Task statement
Would you reproduce exactly, and only, the lines starting at the one with "Sort by the Code column header" and ending at the last line of the data, with both included? Leave the pictures out.

Saved entries:

'''

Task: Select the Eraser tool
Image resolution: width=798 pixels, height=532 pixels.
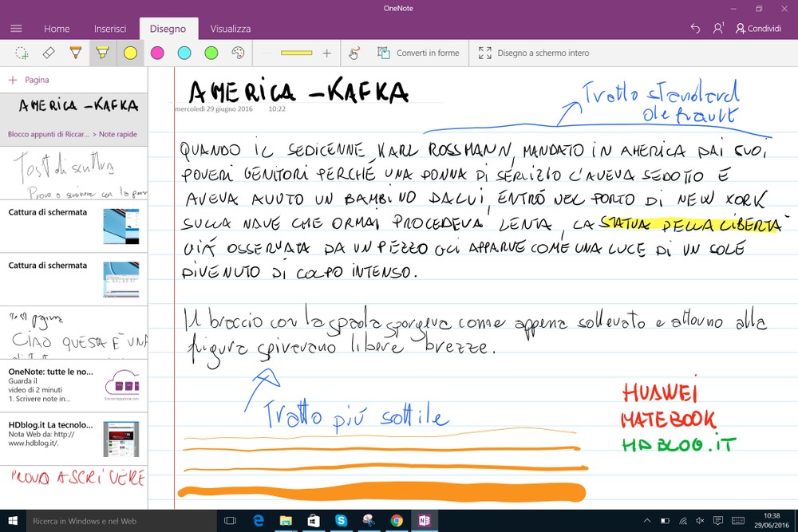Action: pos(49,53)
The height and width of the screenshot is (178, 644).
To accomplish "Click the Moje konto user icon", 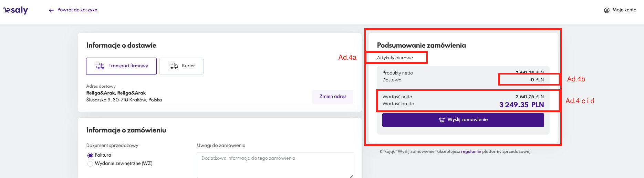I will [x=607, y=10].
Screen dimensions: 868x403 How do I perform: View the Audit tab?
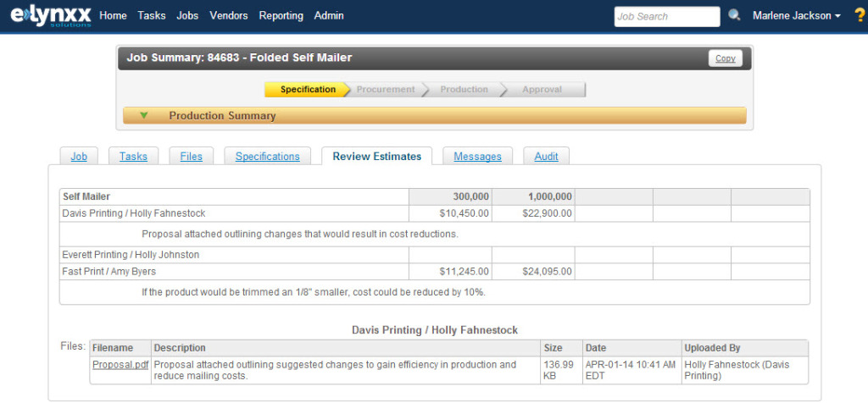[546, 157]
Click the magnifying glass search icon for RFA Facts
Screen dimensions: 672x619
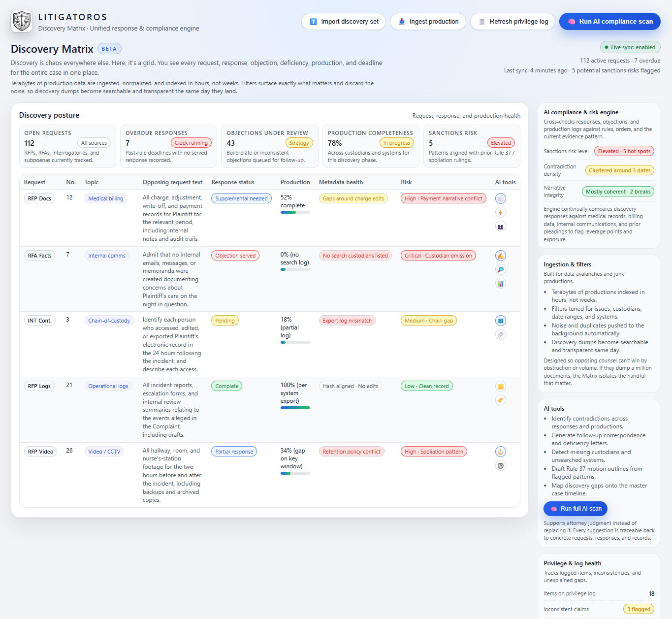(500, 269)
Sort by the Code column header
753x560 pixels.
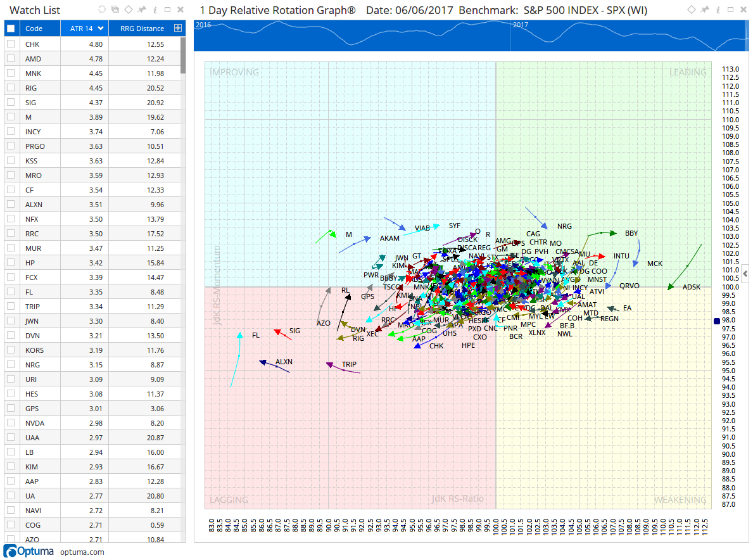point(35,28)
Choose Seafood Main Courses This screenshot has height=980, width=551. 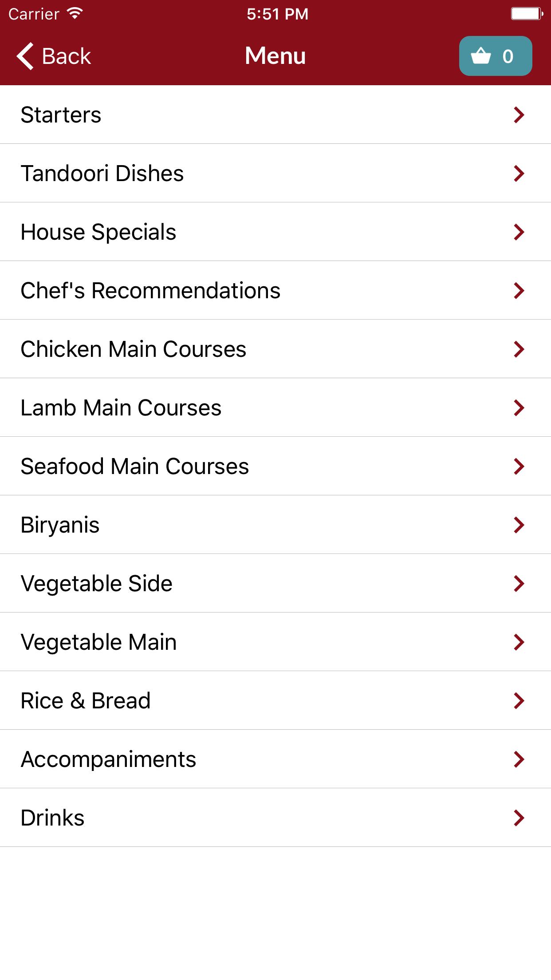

'''

Output below
Sort by the Code column header
753x560 pixels.
point(35,28)
Choose Seafood Main Courses This screenshot has height=980, width=551. 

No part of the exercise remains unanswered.